Problem requirements » Hunt through the entries for the word "computer" and copy each line in which it appears.

Stored data:

BEGIN

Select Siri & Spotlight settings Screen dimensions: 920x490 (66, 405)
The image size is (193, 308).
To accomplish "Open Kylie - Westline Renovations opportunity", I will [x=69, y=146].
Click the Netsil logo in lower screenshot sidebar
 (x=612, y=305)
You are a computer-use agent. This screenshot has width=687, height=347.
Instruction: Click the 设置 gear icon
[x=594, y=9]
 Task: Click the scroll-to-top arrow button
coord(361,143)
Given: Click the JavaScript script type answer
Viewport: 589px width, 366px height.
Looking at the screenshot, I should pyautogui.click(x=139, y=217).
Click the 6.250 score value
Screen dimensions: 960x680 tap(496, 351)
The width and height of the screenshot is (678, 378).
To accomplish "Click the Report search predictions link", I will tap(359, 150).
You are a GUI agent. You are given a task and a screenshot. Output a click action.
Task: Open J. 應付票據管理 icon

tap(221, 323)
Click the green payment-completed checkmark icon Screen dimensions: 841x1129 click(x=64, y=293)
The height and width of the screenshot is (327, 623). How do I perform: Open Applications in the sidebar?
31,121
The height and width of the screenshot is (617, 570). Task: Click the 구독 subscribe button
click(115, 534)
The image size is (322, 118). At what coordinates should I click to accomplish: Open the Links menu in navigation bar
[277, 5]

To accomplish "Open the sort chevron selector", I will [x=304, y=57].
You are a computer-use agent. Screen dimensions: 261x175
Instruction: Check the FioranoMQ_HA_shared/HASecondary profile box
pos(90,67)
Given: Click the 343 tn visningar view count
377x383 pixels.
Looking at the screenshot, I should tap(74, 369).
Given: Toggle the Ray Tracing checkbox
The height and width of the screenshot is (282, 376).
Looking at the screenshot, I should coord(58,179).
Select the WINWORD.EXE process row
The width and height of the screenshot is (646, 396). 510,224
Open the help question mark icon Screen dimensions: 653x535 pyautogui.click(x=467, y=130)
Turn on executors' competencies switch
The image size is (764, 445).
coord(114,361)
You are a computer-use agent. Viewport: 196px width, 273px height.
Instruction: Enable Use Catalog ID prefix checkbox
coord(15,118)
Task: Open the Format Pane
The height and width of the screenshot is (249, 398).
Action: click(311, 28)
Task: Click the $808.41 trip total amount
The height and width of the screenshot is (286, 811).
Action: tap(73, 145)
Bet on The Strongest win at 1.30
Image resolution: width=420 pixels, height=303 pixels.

END

Solution to this task »
You are a computer-use agent. This screenshot has width=687, height=347.
You are a computer-use agent. Screen dimensions: 261x175
You are a computer-use agent. Viewport: 196px width, 273px height.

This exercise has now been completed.